There was a point in my math undergrad when I seriously considered pivoting to study English. I was a writing tutor at the university with an interest in literature who wanted to follow his heart. But, in debt and more than halfway done, I nixed the idea.
Since college is a business in the US, we students have to consider that in our planning. There was not much choice but to study for a degree that had a promising return on investment (ROI). There’s no shame in that. The ROI is one of the reasons STEM careers are pushed so feverishly.
I enjoyed learning science, don’t get me wrong, but I certainly didn’t feel more worldly coming out of it. In some respect, I felt empty. It felt isolating to be in the tech bubble working on such abstract problems. Would my data ingestion app really provide anything to society?
“Two Cars”, oil, by Andrii Frolov
Computer science in particular can really lack in fulfilling real human development and worldliness – beyond financial gain. It’s logic, facts, and tools, and the application of them. Many of the projects I worked on left me burnt, feeling like a robot. By design, the robotic nature of STEM fields is necessary, though. A bridge must withstand certain forces. It must, there is no other option but failure. It’s math, cut and dry, albeit very complicated.
But, us humans, our lived experience, thoughts, emotions, decisions, are notoriously illogical and chaotic – not cut and dry. The majority of real insights that I learned in college about the human workings of our decisions, minds, society and world, came from softer science courses like psychology, or liberal arts ones like English. And now, it comes from studying history, philosophy, and other liberal arts on my own time.
I wouldn’t study linear algebra or topology to understand the human condition, or the society that I live in. That’s not to say that these fields aren’t important – they are solving problems in engineering and medicine – but that they don’t provide a model to use to develop your own real-world human curiosity and worldview on an emotional level, which is ultimately how humans find fulfillment.
Even Complexity Science, the cutting edge, is just more math that’s finding patterns in the structure of structures themselves; it’s unemotoinal by design. That’s super cool, but I also desire to understand how to connect better with people and live a fulfilling life. Feigenbaum’s Constant isn’t helping. It’s worth studying, but if all of my human effort is spent studying concepts like this, I find it hard to imagine that anybody wouldn’t feel somewhat empty.

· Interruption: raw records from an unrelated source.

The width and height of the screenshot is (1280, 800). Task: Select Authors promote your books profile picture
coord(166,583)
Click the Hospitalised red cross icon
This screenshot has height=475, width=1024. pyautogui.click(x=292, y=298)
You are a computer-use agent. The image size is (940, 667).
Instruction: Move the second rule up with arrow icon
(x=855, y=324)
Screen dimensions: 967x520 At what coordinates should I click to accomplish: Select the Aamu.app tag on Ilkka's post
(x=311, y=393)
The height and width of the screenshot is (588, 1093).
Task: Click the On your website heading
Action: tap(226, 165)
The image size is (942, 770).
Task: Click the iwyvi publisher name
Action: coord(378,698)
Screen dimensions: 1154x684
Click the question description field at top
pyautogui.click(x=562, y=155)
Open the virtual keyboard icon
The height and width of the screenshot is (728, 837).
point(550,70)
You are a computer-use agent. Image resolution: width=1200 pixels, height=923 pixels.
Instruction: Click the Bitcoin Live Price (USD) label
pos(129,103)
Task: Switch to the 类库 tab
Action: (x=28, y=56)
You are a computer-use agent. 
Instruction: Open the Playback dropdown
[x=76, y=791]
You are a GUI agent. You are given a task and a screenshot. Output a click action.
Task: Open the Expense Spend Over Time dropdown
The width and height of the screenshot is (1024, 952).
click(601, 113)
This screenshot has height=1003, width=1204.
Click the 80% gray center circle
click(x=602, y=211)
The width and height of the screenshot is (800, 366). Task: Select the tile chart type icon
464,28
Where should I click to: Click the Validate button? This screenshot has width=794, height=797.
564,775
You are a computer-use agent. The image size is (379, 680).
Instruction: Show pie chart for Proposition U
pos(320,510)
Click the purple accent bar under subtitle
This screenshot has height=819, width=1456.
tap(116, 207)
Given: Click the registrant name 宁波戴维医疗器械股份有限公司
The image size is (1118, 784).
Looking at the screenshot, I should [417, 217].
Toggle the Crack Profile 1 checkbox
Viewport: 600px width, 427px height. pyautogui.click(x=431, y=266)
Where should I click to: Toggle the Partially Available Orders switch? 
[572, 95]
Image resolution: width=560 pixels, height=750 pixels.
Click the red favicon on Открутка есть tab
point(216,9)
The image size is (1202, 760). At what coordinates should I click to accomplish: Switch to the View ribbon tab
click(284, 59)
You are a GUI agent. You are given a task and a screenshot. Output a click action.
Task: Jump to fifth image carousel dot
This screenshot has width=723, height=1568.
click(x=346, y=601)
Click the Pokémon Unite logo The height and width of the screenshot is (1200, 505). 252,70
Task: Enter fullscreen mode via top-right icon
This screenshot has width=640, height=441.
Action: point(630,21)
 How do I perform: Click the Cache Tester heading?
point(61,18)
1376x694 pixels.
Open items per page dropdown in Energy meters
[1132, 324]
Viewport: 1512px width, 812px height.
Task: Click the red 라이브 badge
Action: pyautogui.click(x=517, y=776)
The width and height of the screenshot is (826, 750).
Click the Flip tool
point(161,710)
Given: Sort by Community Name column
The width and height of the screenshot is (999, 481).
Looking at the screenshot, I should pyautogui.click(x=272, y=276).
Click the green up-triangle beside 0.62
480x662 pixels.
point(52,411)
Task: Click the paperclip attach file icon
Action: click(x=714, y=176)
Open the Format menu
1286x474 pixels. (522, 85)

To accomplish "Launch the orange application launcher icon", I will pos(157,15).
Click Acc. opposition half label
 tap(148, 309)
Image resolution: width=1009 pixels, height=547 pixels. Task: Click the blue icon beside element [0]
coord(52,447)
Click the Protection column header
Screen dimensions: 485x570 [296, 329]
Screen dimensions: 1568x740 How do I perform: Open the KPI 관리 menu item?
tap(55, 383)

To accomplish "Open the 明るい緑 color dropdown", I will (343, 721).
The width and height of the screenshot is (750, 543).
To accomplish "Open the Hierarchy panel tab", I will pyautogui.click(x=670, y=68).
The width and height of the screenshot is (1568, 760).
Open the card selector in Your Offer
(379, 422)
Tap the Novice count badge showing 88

Feeling full of abstract concepts, but empty in human understanding and development, is a bit how I feel I left college. These abstract concepts can solve problems for us, but they are not centered in the human experience, so at times, they really left me feeling dumb about my lack of comprehension of the real things – politically, socially, culturally, emotionally or otherwise – happening around me.
Romanticizing studying liberal arts is easy to do, but sometimes I think about going back for a year or two and studying classics, before my life is too set up and I will feel awkward in college again, or before I become my own enemy and dig my heels into STEM work too deep and forget about it. The circumstances around choosing a college major as a high schooler, facing tens of thousands in college debt before even starting my adult life, were stressful – and for what it’s worth, I don’t deeply regret my decision to study STEM. Math is awesome. I have a library card and plenty of drive to study liberal arts to help me fill the void.